A focus on innovation has helped boost Procter & Gamble’s performance in male grooming, an area that is increasingly competitive.

gilletteProcter & Gamble’s (P&G) focus on innovation is paying off as consumers increasingly switch to premium products and new products in areas including shaving helped to boost growth.

The FMCG giant has struggled in recent years amid mounting competition and shifts in consumer behaviour in key sectors such as male grooming. However, organic sales at its grooming business were up 4% year on year in its second fiscal quarter quarter. That is an improvement on the 1% growth seen a year ago, although grooming still lags behind other parts of the business including beauty (where sales were up 8%) and health ( up 7%).

P&G has boosted growth through a focus on innovation, launching products that tap into new areas such as reducing skin irritation and beard maintenance. It has also invested through acquisition, buying direct-to-consumer female razor brand Biillie earlier this month.

Speaking to analysts today (23 January), P&G reiterated its commitment in developing new products across all categories as it tries to appeal to new consumers.

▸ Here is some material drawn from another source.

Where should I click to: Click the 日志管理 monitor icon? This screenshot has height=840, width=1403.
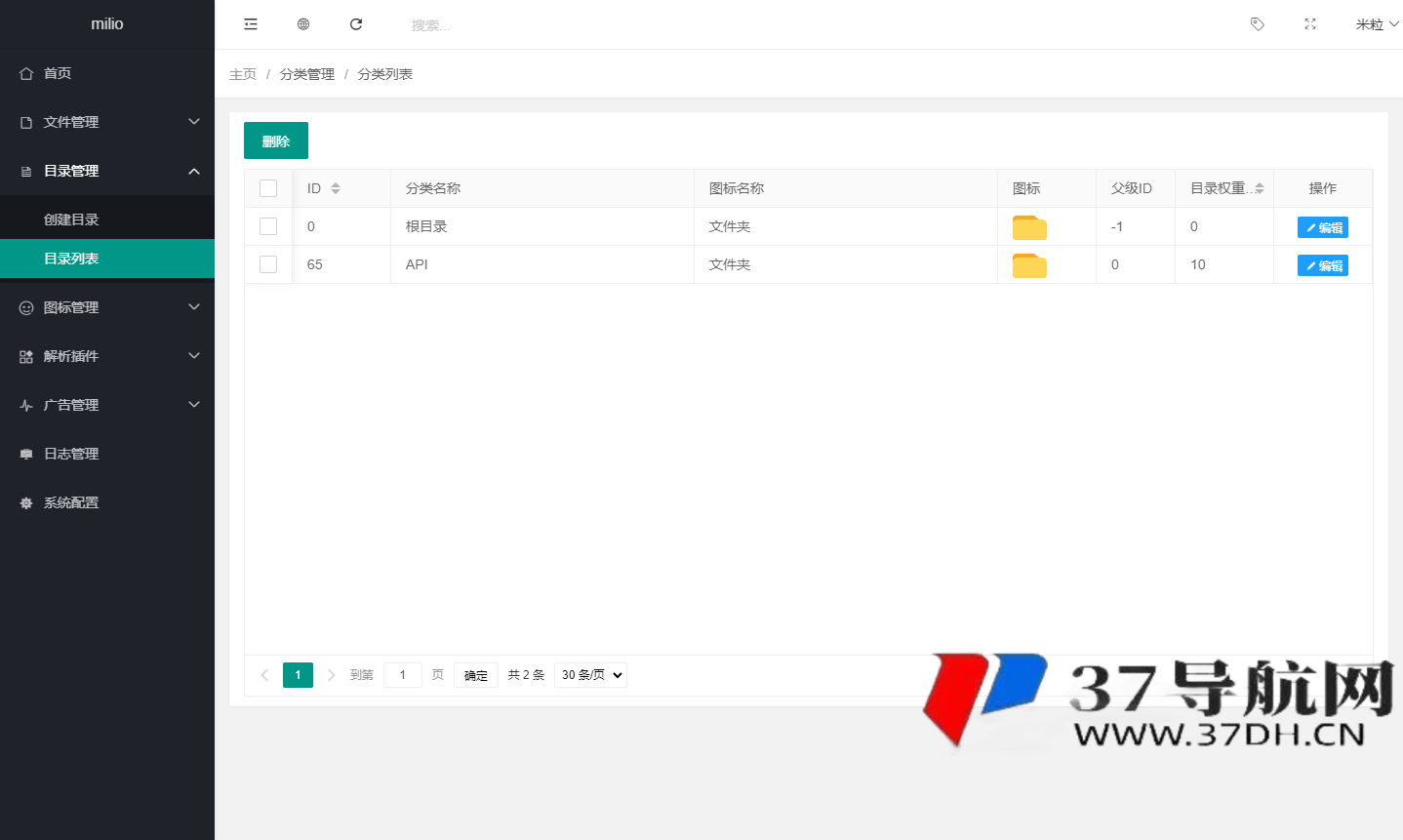[25, 453]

CFO Jon Moeller noted that a strong innovation pipeline is core to the company’s strategy to increase market share across all categories, with a particular focus on how to capitalise on advancement in robotics.

These new innovations will require an increase in ad investment he said, adding: “When you have an innovation that’s noticeably superior you need to, want to and should be communicating that superiority and those performance benefits and their value to consumers.”

Despite the bright spots, P&G’s quarterly revenue fell short of estimates for the first time in five quarters. Its performance was impacted by a stronger dollar and a struggling baby segment, which includes Pampers diapers, because of a lower birth rate in the US.

Despite this net sales in the quarter came in at $18.2bn, up 5% versus the prior year. 

Moeller noted that P&G is trying to improve its organisational structure to be more “effective and efficient”. It is also adapting to changes in advertising markets, taking a lead on calls to clean up the digital media supply chain and make it more efficient.

The company’s chief brand officer, Marc Pritchard, has been in Davos at the World Economic Forum launching, along with other marketing leaders who are part of the Global Alliance for Responsible Media, a new strategy to elimiate harmful content and ensure “bad actors” do not have access to ad money.

“It’s time to create a responsible media supply chain that is built for the year 2030. Imagine a media supply chain that operates in a way that is safe, efficient, transparent, accountable, and properly moderated for everyone involved, especially for the consumers we serve,” he says in a blog post.

The strategy is focused around four pillars: content quality, transparency, civility and data responsibility.